Les députés ont adopté à une large majorité, jeudi 17 novembre, le budget de l’outre-mer. C’est le dernier du quinquennat de François Hollande. Deux milliards d’euros à répartir entre les 11 collectivités territoriales : l’outre-mer devra se contenter de la portion congrue, une fois de plus, avec 0,14% du budget de l’Etat prévu à 1.400 milliards. Rien de surprenant ni d’inhabituel, car ce sont les mêmes proportions qui sont appliquées depuis des années.

Ces deux petits milliards peuvent paraître nettement insuffisants, eu égard à nos besoins, dans tous les domaines.

Première réponse : le budget géré directement par le ministère du même nom ne représente que 15% des sommes injectées par l’Etat dans nos pays. L’essentiel est assuré par les autres ministères, notamment ceux en charge de l’Education, de l’Intérieur, de l’Agriculture, de la Défense, de l’Economie.

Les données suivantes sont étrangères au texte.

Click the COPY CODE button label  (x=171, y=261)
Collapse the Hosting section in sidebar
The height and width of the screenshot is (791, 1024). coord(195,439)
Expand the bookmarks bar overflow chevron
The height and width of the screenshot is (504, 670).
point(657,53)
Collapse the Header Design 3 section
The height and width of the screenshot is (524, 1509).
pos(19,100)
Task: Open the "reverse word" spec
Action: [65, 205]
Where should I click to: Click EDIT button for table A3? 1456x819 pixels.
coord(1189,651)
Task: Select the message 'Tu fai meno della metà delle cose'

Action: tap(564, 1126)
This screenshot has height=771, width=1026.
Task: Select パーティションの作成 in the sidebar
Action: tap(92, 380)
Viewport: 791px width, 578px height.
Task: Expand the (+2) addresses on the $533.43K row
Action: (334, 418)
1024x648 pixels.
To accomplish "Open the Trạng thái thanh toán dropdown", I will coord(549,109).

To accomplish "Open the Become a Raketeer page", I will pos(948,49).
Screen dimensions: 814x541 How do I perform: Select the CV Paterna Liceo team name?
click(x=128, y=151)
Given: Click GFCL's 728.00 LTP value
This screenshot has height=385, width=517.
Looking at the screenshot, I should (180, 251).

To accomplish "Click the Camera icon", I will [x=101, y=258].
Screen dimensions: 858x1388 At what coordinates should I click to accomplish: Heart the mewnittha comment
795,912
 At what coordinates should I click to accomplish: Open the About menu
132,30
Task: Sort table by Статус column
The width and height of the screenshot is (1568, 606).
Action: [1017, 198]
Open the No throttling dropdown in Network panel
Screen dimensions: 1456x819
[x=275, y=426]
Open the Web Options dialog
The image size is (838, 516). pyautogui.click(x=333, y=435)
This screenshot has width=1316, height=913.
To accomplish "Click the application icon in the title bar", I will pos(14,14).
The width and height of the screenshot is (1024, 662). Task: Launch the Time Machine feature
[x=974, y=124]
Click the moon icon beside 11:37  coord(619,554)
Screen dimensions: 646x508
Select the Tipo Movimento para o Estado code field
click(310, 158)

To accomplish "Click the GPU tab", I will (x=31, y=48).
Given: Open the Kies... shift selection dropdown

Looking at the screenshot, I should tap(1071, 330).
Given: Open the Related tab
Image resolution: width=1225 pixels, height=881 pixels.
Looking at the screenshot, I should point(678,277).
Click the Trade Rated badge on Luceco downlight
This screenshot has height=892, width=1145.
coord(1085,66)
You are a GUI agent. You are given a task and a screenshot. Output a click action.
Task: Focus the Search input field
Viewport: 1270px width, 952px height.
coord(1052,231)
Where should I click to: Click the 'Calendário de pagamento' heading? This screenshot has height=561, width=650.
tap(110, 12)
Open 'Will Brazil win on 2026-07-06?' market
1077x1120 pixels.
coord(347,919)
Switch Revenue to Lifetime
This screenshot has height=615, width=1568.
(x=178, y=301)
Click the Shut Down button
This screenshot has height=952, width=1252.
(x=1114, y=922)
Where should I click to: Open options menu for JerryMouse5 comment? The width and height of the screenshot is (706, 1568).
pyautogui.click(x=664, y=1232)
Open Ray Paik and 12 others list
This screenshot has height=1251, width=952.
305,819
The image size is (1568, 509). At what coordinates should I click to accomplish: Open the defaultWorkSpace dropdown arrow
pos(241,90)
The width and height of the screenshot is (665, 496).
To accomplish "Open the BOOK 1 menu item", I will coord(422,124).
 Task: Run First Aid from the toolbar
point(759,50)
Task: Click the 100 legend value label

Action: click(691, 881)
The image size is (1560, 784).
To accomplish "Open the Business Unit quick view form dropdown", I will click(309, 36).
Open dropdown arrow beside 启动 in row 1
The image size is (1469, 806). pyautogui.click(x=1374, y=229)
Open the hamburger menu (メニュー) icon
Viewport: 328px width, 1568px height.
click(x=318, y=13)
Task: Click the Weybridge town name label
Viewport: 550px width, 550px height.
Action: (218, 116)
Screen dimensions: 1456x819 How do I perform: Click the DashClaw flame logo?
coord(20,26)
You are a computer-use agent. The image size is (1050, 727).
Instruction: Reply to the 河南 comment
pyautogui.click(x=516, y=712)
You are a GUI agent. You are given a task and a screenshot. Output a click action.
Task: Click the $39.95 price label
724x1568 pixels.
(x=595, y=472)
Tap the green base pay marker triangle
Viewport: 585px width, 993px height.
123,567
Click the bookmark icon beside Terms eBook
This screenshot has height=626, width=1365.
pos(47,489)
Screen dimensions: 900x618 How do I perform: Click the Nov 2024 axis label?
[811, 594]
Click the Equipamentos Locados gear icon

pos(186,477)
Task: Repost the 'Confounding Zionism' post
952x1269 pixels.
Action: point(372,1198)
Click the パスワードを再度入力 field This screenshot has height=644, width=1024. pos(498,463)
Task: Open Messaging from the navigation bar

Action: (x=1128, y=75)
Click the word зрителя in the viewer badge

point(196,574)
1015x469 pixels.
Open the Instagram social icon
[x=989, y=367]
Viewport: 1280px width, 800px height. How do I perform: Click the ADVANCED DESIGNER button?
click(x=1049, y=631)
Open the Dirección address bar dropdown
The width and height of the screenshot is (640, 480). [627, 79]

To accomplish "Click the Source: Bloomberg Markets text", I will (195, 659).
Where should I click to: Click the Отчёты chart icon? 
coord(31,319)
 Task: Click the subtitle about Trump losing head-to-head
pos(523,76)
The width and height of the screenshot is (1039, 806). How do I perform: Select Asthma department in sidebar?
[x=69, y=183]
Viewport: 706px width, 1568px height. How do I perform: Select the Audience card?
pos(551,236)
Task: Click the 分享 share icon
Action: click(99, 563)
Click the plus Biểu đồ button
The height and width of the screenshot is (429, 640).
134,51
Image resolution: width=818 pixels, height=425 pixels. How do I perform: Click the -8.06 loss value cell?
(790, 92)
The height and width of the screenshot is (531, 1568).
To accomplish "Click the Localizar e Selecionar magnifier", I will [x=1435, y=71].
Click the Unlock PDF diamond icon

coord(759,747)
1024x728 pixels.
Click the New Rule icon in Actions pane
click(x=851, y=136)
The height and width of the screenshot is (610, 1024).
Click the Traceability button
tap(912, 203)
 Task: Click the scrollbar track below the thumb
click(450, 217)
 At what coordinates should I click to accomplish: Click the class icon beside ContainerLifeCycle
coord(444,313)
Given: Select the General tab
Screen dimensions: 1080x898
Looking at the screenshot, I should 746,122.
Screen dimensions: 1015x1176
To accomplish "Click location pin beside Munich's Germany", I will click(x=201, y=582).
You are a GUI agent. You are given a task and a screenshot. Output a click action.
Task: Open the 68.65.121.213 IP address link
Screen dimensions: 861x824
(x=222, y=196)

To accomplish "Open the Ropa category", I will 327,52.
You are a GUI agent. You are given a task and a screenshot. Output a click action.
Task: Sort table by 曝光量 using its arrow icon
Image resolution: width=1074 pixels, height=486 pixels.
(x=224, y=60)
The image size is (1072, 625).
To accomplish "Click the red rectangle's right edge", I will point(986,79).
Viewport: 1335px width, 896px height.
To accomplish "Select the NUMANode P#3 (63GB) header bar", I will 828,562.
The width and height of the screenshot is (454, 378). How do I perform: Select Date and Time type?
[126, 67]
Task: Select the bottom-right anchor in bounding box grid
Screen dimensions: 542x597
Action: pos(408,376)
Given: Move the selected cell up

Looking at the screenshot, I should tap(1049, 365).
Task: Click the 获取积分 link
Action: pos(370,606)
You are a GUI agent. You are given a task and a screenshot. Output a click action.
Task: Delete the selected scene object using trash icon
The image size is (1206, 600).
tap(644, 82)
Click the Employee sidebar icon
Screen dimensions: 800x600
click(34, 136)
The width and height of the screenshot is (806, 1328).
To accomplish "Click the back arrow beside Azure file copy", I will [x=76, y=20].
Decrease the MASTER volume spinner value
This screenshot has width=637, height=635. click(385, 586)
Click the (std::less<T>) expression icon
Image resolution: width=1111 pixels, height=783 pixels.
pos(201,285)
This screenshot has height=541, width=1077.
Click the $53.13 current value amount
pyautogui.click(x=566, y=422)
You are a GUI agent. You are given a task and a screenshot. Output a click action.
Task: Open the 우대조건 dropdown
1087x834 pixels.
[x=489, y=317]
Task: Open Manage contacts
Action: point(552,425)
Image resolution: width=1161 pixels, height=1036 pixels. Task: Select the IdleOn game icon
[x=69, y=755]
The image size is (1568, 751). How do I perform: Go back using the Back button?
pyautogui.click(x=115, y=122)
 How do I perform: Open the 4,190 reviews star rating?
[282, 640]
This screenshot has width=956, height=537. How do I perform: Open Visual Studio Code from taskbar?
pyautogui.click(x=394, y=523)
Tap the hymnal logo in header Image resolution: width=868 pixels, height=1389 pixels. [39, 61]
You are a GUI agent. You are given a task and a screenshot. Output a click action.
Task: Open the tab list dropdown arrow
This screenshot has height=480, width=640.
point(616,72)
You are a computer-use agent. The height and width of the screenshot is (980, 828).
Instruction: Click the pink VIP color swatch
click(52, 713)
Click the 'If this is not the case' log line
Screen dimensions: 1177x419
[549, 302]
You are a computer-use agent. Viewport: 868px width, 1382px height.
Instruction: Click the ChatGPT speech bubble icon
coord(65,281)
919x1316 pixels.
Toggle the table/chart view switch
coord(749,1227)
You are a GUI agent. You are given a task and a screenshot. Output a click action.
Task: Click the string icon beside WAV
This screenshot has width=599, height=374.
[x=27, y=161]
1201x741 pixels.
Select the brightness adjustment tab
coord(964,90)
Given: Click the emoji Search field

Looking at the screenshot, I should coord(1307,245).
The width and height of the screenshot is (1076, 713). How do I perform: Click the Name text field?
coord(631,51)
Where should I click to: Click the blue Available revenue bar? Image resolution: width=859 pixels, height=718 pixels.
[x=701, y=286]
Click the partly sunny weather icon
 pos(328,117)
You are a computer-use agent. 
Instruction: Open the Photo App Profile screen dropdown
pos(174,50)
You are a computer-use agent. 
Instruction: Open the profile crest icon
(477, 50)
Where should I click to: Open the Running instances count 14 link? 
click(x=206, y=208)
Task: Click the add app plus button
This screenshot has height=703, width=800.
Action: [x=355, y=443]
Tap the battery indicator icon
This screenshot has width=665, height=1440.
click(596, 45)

Deuxième réponse : les sommes distribuées par notre ministère concernent des programmes que l’on ne retrouve que dans nos territoires, le logement social et le SMA en étant les exemples les plus emblématiques.

Ce qui amène une observation : le montant des crédits outre-mer variant peu depuis plusieurs années, le montant total des dépenses publiques varie tout aussi peu. CQFD. Sachant, contrairement à une légende, que les dépenses par habitant sont nettement inférieures outre-mer que celles engagées dans le reste de la France, comment justifier cette différence de traitement que l’on peut qualifier de discrimination ?

Trêve d’acrimonie : la loi sur l’égalité réelle vient d’être votée. Bémol : elle prendra son plein effet sur les vingt prochaines années. Et cela après 70 ans de régime départemental. Rien ne sert de courir, il faut partir à point. Ou comme nous disons au Carbet, " two présé pa ka fè jou wouvè".